Multidisciplinaridade: a palavra-chave do X Consenso Nacional de Cancro da Mama

O presidente da Sociedade Portuguesa de Senologia (SPS), José Carlos Marques, faz um balanço “muito positivo” do X Consenso Nacional de Cancro da Mama & Reunião de Unidades de Mama, que se realizou no dia 21 de maio, em Ílhavo, e contou com mais de 250 inscritos.

Dirigindo um agradecimento especial aos 80 especialistas de diferentes áreas que integraram os oito grupos de trabalho, revela que a metodologia adotada este ano foi diferente, uma vez que estes foram criados com antecedência e trabalharam, ao longo de várias semanas, com “grande empenho e dedicação”.

José Carlos Marques ressalva, por isso, que os consensos são importantes para os profissionais e para que, junto das entidades competentes, possam ser definidas e divulgadas as recomendações e “aquilo que deverá ser a prática no futuro”.

A visão é partilhada pelo vice-presidente Fernando Schmitt. “Vamos aguardar com ansiedade a publicação dos documentos relativos aos temas que foram apresentados e que, de certeza, serão muito úteis na prática clínica de todos os profissionais”, afirma, concluindo que o facto de ser uma “visão de todos” resultará em “melhor diagnóstico e tratamento dos doentes”.

Ainda sobre a reunião, a também vice-presidente Gabriela Sousa considera que esta foi “super participada, com as palestras a serem bastantes discutidas” e aproveita o momento para reforçar que a Oncologia é “completamente multidisciplinar”.

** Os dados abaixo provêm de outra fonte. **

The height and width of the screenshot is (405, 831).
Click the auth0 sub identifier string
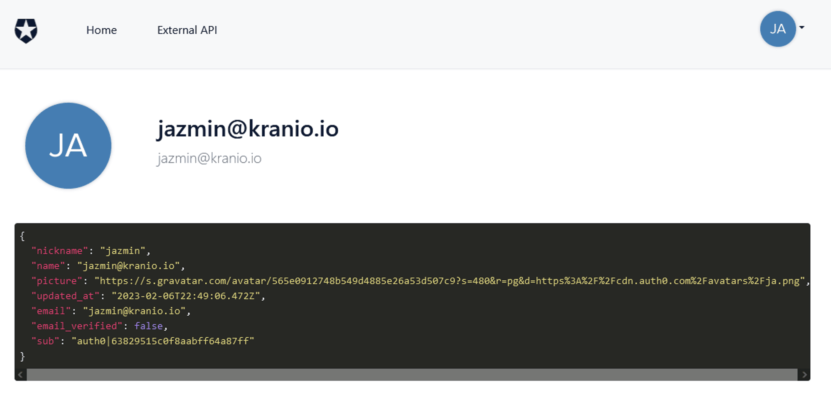tap(162, 341)
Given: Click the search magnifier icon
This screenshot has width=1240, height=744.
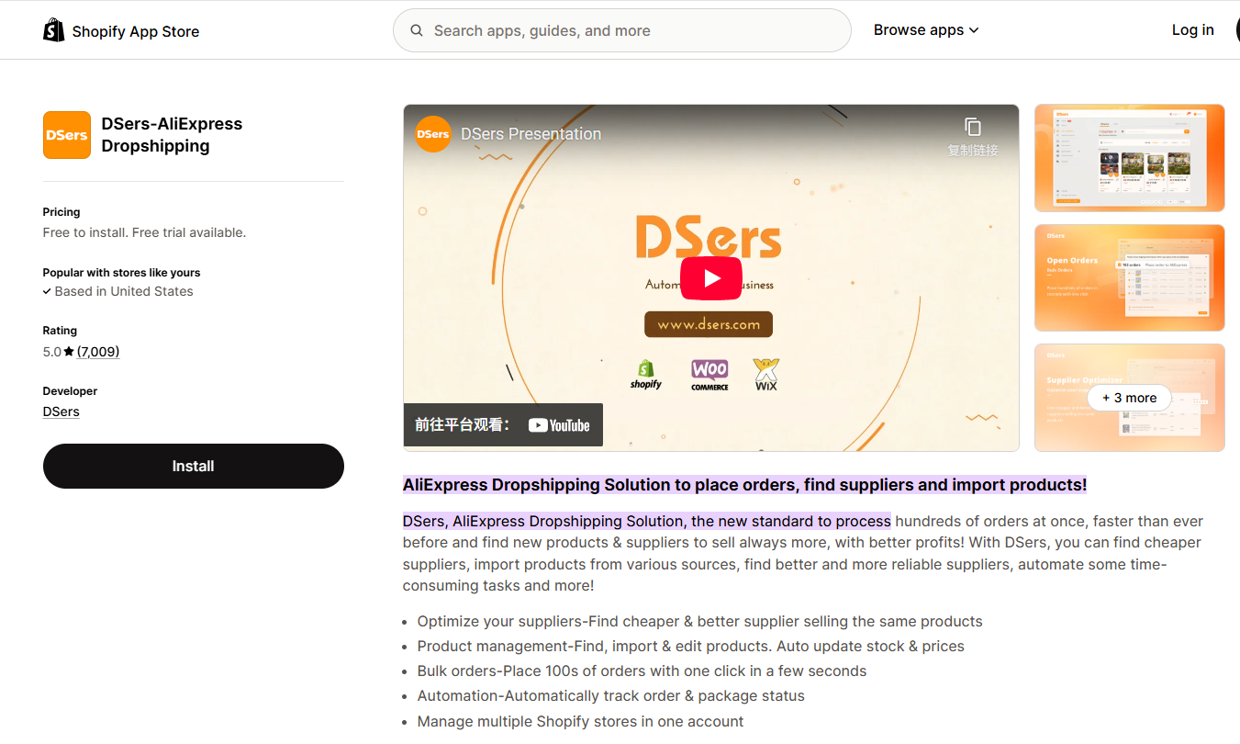Looking at the screenshot, I should [417, 30].
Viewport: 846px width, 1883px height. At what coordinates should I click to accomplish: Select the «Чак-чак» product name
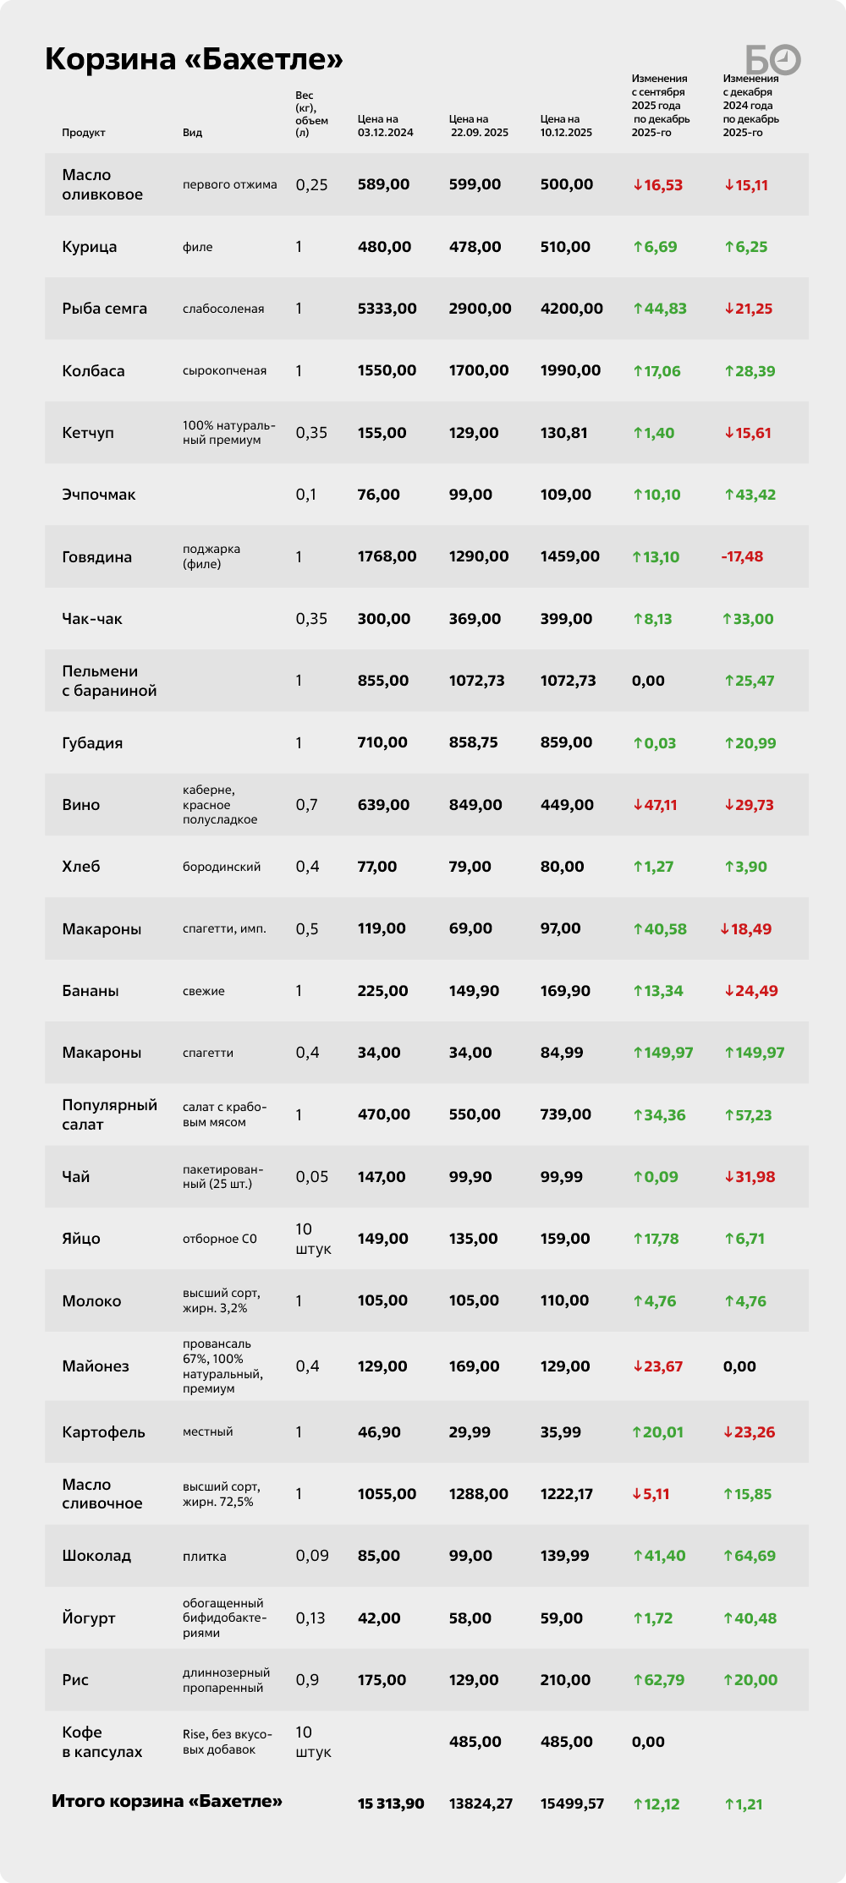click(92, 619)
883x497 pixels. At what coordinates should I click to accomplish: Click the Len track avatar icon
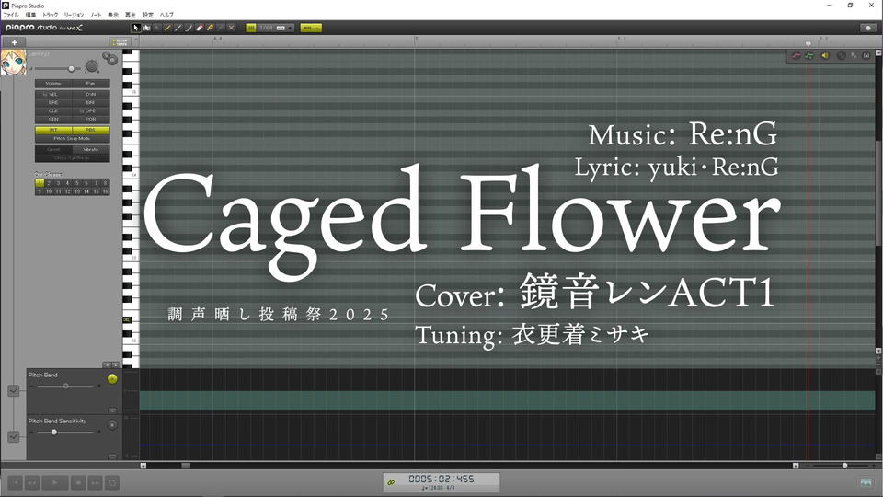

“Na SPS, desde sempre, estimulamos a multidisciplinaridade, porque é em grupo que tomamos as decisões relativamente ao tratamento dos nossos doentes e estamos todos envolvidos em prol dos mesmos”, sublinhou.

Os textos de consensos levados a debate no dia 21 de maio estão, agora, a ser concluídos com nível de evidência e vão resultar num documento único, que será disponibilizado pela SPS, em breve.